Later, as an adult, he would wonder if he had invented this nurse, if he had conjured her out of desperation, a simulacrum of kindness that was almost as good as the real thing. He would argue with himself: If she had existed, truly existed, wouldn’t she have told someone about him? Wouldn’t someone have been sent to help him? But his memories from this period were something slightly blur-edged and unreliable, and as the years went by, he was to come to realize that he was, always, trying to make his life, his childhood, into something more acceptable, something more normal. He would startle himself from a dream about the counselors, and would try to comfort himself: There were only two of them who used you , he would tell himself. Maybe three. The others didn’t. They weren’t all cruel to you . And then he would try, for days, to remember how many there had actually been: Was it two? Or was it three? For years, he couldn’t understand why this was so important to him, why it mattered to him so much, why he was always trying to argue against his own memories, to spend so much time debating the details of what had happened.
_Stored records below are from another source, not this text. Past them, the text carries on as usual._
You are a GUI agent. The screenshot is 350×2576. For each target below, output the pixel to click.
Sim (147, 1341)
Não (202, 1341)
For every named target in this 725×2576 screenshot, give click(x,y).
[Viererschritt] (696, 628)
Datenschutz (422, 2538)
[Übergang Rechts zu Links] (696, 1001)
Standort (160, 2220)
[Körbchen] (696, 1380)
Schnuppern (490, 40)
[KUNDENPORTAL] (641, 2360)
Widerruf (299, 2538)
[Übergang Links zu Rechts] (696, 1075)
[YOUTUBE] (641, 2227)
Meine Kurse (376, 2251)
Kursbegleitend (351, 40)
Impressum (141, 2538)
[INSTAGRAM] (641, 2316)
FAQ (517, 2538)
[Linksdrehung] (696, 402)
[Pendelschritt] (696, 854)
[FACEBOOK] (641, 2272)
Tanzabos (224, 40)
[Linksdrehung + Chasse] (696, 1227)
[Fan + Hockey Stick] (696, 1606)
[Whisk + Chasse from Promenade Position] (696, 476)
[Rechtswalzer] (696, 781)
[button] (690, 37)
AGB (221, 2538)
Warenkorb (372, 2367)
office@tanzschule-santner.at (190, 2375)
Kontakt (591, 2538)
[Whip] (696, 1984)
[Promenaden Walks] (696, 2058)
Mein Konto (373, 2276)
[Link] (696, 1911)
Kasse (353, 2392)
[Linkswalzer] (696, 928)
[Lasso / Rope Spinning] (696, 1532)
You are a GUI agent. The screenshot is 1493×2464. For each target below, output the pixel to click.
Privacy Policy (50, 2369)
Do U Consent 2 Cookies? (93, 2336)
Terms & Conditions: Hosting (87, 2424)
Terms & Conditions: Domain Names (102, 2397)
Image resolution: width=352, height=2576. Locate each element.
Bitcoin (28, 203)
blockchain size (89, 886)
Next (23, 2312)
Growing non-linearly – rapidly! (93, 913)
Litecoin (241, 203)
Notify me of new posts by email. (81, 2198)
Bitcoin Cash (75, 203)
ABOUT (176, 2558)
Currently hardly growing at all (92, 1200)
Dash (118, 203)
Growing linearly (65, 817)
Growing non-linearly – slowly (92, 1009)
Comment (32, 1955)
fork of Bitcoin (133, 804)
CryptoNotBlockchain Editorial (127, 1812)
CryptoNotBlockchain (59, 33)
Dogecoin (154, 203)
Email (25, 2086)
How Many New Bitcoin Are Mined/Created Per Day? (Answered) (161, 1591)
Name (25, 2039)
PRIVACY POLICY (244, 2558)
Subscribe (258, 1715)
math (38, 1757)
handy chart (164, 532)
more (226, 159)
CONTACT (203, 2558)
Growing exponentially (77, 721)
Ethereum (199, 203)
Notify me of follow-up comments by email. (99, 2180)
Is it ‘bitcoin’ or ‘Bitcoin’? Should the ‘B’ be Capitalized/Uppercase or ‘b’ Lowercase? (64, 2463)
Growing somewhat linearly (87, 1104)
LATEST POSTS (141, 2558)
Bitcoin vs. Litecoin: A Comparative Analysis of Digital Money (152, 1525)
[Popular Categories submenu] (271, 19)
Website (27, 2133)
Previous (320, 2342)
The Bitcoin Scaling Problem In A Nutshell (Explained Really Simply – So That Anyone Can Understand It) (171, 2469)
And then he realized that it was because he thought that if he could convince himself that it was less awful than he remembered, then he could also convince himself that he was less damaged, that he was closer to healthy, than he feared he was.

Finally he was sent back to the home, and the first time he had seen his back, he had recoiled, moving so quickly away from the bathroom mirror that he had slipped and fallen on a section of wet tile. In those initial weeks after the beating, when the scar tissue was still forming, it had made a puffed mound of flesh on his back, and at lunch he would sit alone and the older boys would whip damp pellets of napkin at it, trying to get them to ping off of it as against a target, cheering when they hit him. Until that point, he had never thought too specifically about his appearance. He knew he was ugly. He knew he was ruined. He knew he was diseased. But he had never considered himself grotesque. But now he was. There seemed to be an inevitability to this, to his life: that every year he would become worse — more disgusting, more depraved. Every year, his right to humanness diminished; every year, he became less and less of a person. But he didn’t care any longer; he couldn’t allow himself to.

It was difficult to live without caring, however, and he found himself curiously unable to forget Brother Luke’s promise, that when he was sixteen, his old life would stop and his new life would begin. He knew, he did, that Brother Luke had been lying, but he couldn’t stop thinking about it. Sixteen, he would think to himself at night. Sixteen. When I am sixteen, this will end.

He had asked Brother Luke, once, what their life would be like after he turned sixteen. “You’ll go to college,” Luke had said, immediately, and he had thrilled to this. He had asked where he would go, and Luke had named the college he had attended as well (although when he had gotten to that college after all, he had looked up Brother Luke — Edgar Wilmot — and had realized there was no record of him having ever attended the school, and he had been relieved, relieved to not have something in common with the brother, although it was he who had let him imagine that he might someday be there). “I’ll move to Boston, too,” Luke said. “And we’ll be married, so we’ll live in an apartment off campus.” Sometimes they discussed this: the courses he would take, the things Brother Luke had done when he was at college, the places they would travel to after he graduated. “Maybe we’ll have a son together one day,” Luke said once, and he had stiffened, for he knew without Luke saying so that Luke would do to this phantom son of theirs what had been done to him, and he remembered thinking that that would never happen, that he would never let this ghost child, this child who didn’t exist, ever exist, that he would never let another child be around Luke. He remembered thinking that he would protect this son of theirs, and for a brief, awful moment, he wished he would never turn sixteen at all, because he knew that once he did, Luke would need someone else, and that he couldn’t let that happen.